Of course, when we talk about horses and bones, it’s usually to discuss a fracture. And most broken legs involve the long bones, the primary weight bearers and locomotors. But their breakdowns are not due to inherent weakness of the substance itself. If you piled weights on one cubic inch of compact bone to test its compressive strength, you would have to heap 20,000 pounds–10 tons–on that tiny cube before it would go squash. That same chunk of bone has such tensile strength–the ability to withstand pulling forces–that you would be able to hang as much as 15,000 pounds from it without its pulling apart.
No, you can’t fault bone material itself for being weak and breakable, yet broken limbs happen to all species–even to horses, whose bones are among the hardest, most densely mineralized in the animal kingdom.
Breakdowns occur when bone experiences forces applied at unnatural rates (a car bumper going 30 miles per hour, for example), from unpredictable directions (a twist of the foot on a cuppy track, for instance) or uncommon magnitude (heavy rafters collapsing on a horse’s hindquarters, perhaps). Sometimes limbs break because of sudden events; sometimes they are weakened by overwork without adequate intervals to rest and rebuild, causing them to fail during what would otherwise be normal use.
What’s more important than how bones break, however, is how they heal. Indeed, when fractures do occur they are met with amazing recuperative powers.
The constituents of bone impart both elasticity and rigidity to the skeletal framework. Protein (in the form of collagen) and water (included in lymph and blood) contribute resiliency and shock absorption. Mineral salts–primarily calcium, with a little magnesium and sodium sprinkled in–provide the stiffness. When the collagen matrix of a bone is removed, its shape remains the same, but its weight is reduced by one third and it becomes quite fragile, rather like a piece of blackboard chalk, which, in essence, it has become.
On the other hand, if a bone is stripped of its mineral components (decalcified), the remaining collagen matrix, constructed like loosely woven fabric, retains the bone’s original size and shape but is lighter by two thirds and soft and pliable, as incapable of bearing weight as a bowl of gelatin, which it becomes with a bit of boiling.
How do you immobilize a half-ton animal’s broken leg? Very carefully, if you expect to save his limb and life. In fact, until the 1960s, horses with broken legs had a poor prognosis because the existing immobilization techniques–casts and splints–standard in human treatments didn’t translate particularly well to equine patients. A tight, rigid appliance applied to the outside of the broken leg of such a large animal doesn’t always hold the bone ends and pieces absolutely immobile, and it has the potential for inflicting severe injuries on the soft tissues trapped beneath it. When applied by a skilled orthopedic surgeon, however, modern casts are the mainstay of conservative fracture treatment and essential supports for surgical repairs.
The revolution in bone repair that began in the ’60s was inspired by Swiss techniques invented to salvage skiers’ shattered shins:
Internal fixation uses metal devices applied in and on the bone itself to align and stabilize the bone ends or fragments.
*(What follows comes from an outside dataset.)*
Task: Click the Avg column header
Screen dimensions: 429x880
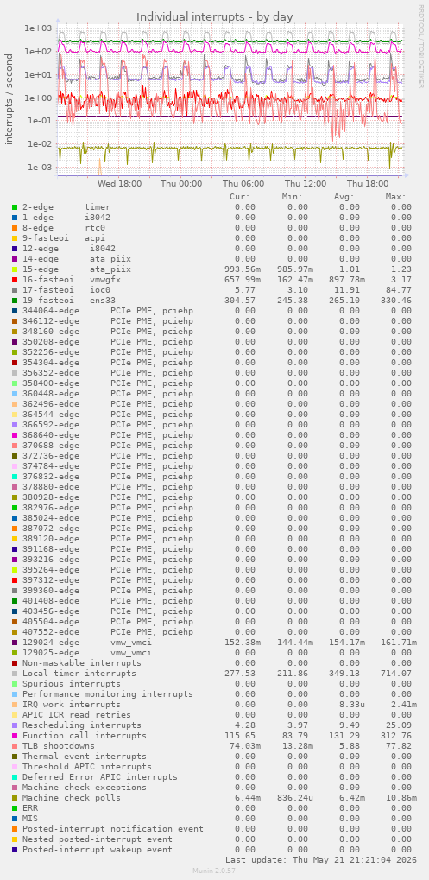Action: [349, 197]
Together with external stabilization, these techniques have saved countless horses who would have been goners in the past.
Compression devices, using metal plates and screws, draw bone pieces into a tight alignment in which primary healing can occur. Bone screws alone may be enough to fix an oblique or spiral fracture as it heals. Intramedullary nails, or pins, inserted into the marrow cavity can help stabilize fractured long bones in young equine patients.
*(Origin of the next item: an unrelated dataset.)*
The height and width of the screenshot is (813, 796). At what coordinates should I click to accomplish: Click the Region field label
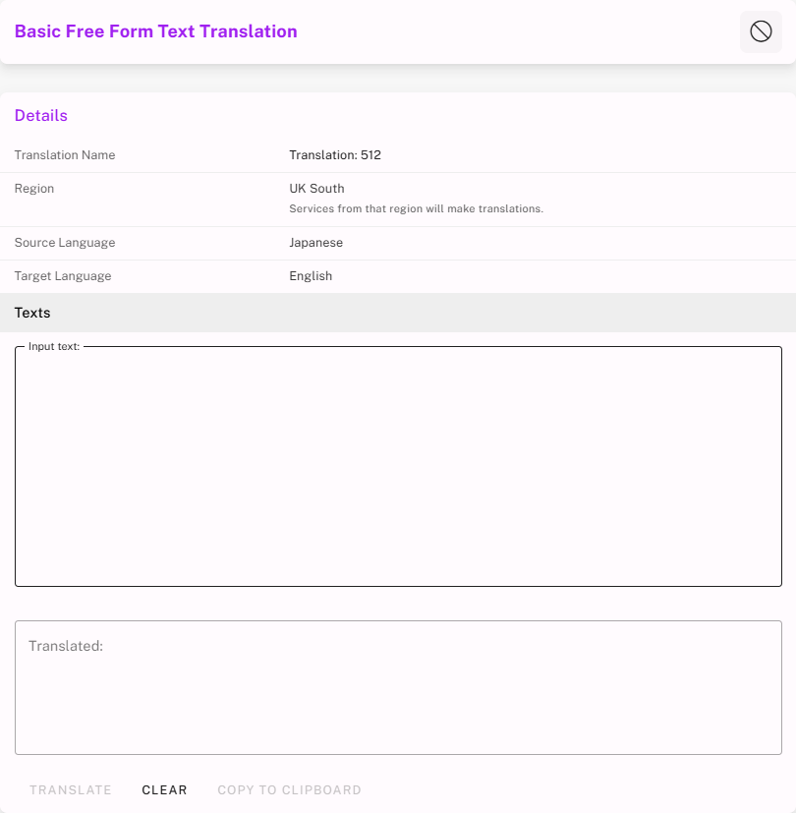tap(34, 189)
Transfixation devices, using pins inserted horizontally elsewhere through the broken leg to hold bone parts in place, protrude through the skin and are supported by external casts.
Given the talented professionals, modern materials and innovative techniques available in orthopedic clinics around the country, broken legs are hardly the death sentences they once were for horses.
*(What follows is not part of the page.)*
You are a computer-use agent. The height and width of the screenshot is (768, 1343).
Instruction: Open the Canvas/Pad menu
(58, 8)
Clean, transverse breaks in young bones have the best outlook for recovery, but some amazingly messy comminuted and compound fractures have been reconstructed by skilled equine surgeons. The salvation does not come cheaply, of course, and the recuperation period can present one complication after another. But you can be assured that bone will make the best of any opportunity it’s offered to repair its wounds.